Chapitre 11 : Le grand plongeon, version Daniel

Les vampires reprirent joyeusement la tête de notre expédition et observèrent le plan dans ses moindres détails pour essayer de le comprendre. Autant dire que cette histoire ne me disait absolument rien qui vaille. Mais après l'évocation d'une prime d'exploration nocturne, j'avais décidé qu'il était de mon devoir de veiller à ce que cette enquête soit promptement résolue.

Une bonne demi-heure et cinq mouchoirs de Gary plus tard, mes cons de voisins se rendirent compte qu'ils ignoraient complètement comment descendre dans les souterrains. Pour mon plus grand malheur, ils se tournèrent alors vers moi.

— Le seul accès que je connaisse est fermé à cette heure, grommelai-je aussitôt.

Hors de question que je les aide à descendre dans ce labyrinthe sombre bourré de squelettes !

— Bonsoir messieurs, auriez-vous un peu de temps à nous accorder pour parler de notre Saigneur et Maître Gutulgu ?

Je me questionnai alors sur ma place dans l'univers et sur tous les torts que j'avais pu inconsciemment lui faire pour qu'il m'en veuille autant.

Zigoto numéro un nous observait tous les quatre de son regard de poisson mort. Zigoto numéro deux avait jeté son dévolu sur une mouche qui virevoltait autour d'un lampadaire.

D'abord ma chambre d'hôtel, puis les catacombes, puis ici, en pleine nuit ? Ils me pistaient, ou quoi ?

Les catacombes ? Mes yeux se posèrent sur les prospectus que Zigoto numéro deux serrait entre ses mains. Ils n'avaient commencé à apparaître qu'à mi-parcours. Après cette grille derrière laquelle un tunnel se prolongeait dans l'inconnu et l'obscurité...

Il fallait à tout prix que nous partions d'ici avant que mes cons de voisins...

— Bonsoir, messieurs ! Nous en serions ravis, mais nous cherchons actuellement un moyen de descendre dans les catacombes, expliqua Léonard.

La tête de Zigoto numéro un tomba sur l'une de ses épaules, comme si un tendon de son cou s'était rompu.

— Les catacombes ? s'enquit-il d'un ton morne.

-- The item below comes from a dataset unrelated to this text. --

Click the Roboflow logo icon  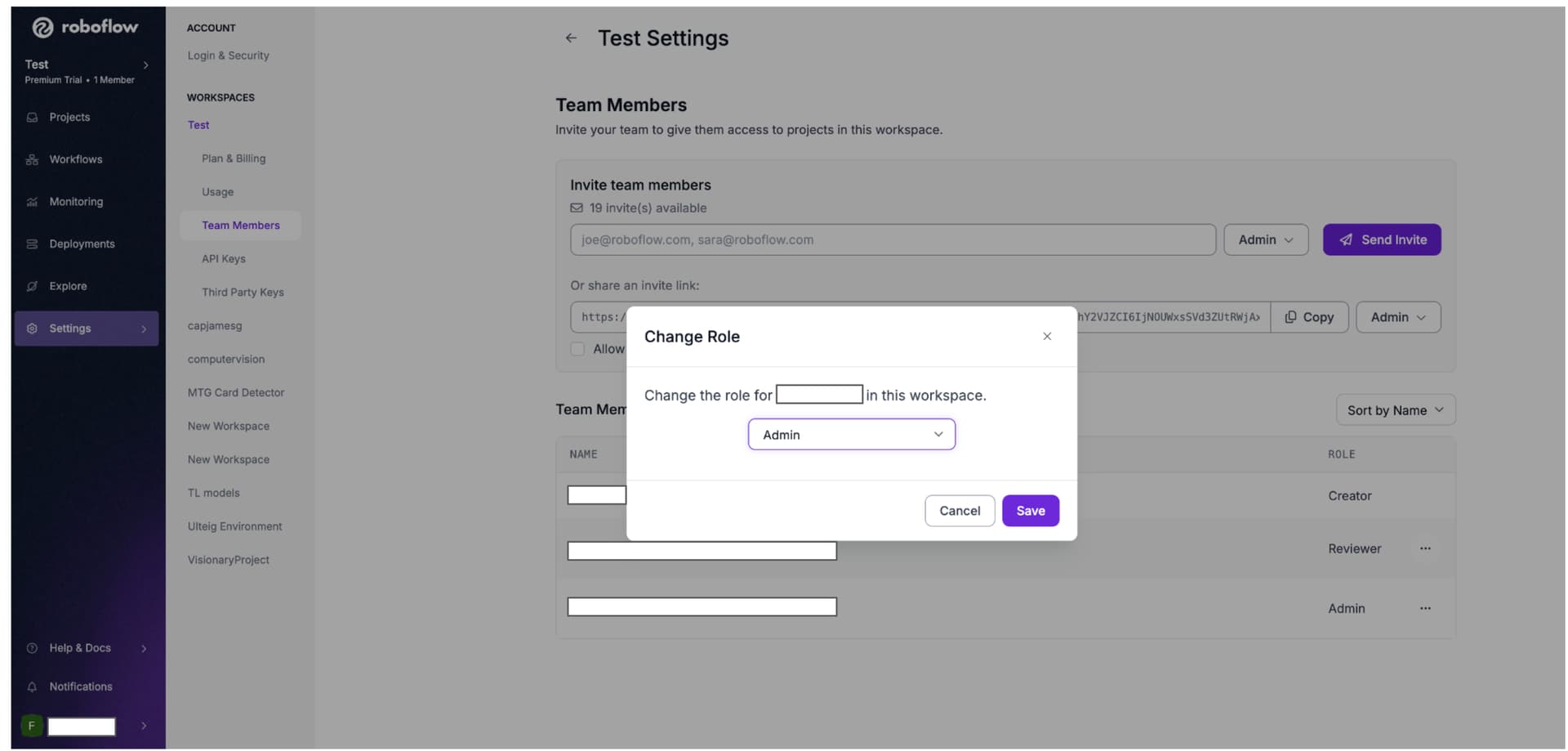[42, 27]
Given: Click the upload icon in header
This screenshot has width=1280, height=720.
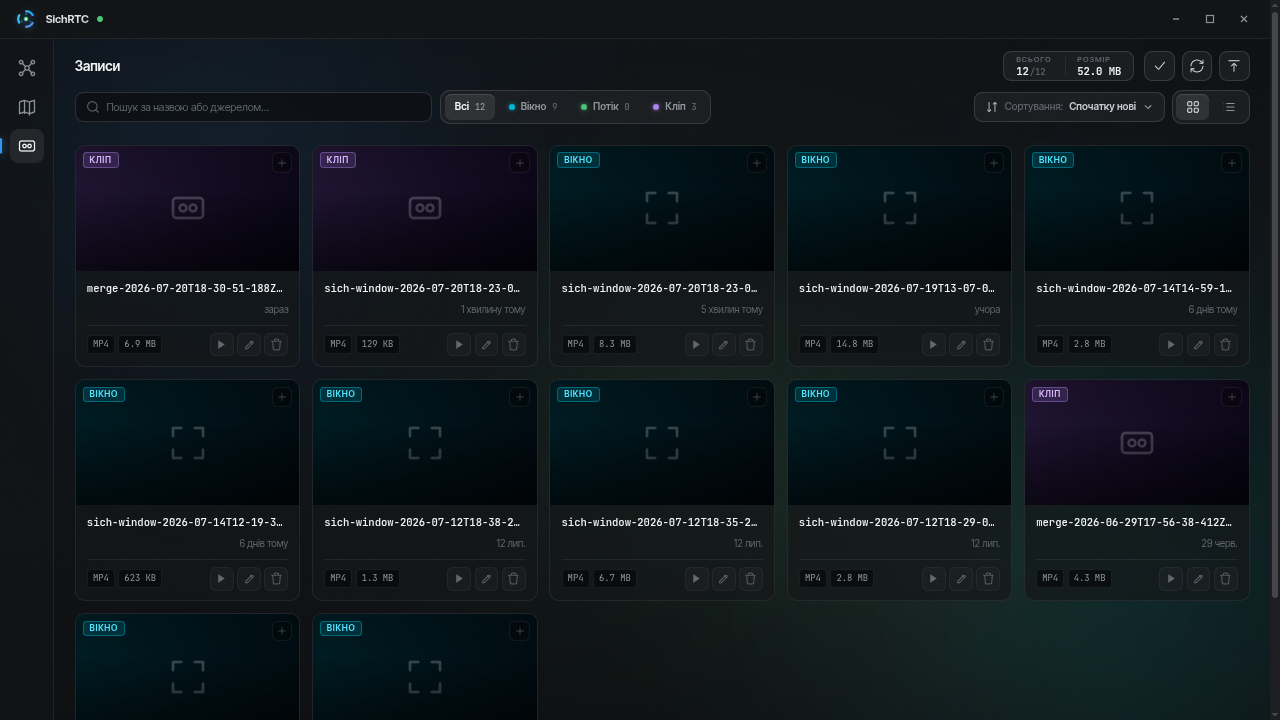Looking at the screenshot, I should pos(1234,66).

— Les anciennes carrières souterraines. Nous sommes en pleine enquête, voyez-vous. La sécurité et le bien-être des habitants de cette cité en dépendent !

Aux côtés de son frère, Jocelyn hocha farouchement de la tête. Gary se moucha dans un mouchoir orné de petits zombies verdâtres.

La caboche de Zigoto numéro un pencha de l'autre côté.

Malgré cette prime que me promettaient les vampires, ma réticence ne faisait que croître à mesure qu'une solution pour pénétrer dans les catacombes en pleine nuit se rapprochait. Je finis par craquer et décidai que parcourir la centaine de kilomètres carrés qu'occupait Paris était bien plus attrayante que de passer ne serait-ce que quelques heures dans de sombres souterrains en compagnie de trois abrutis.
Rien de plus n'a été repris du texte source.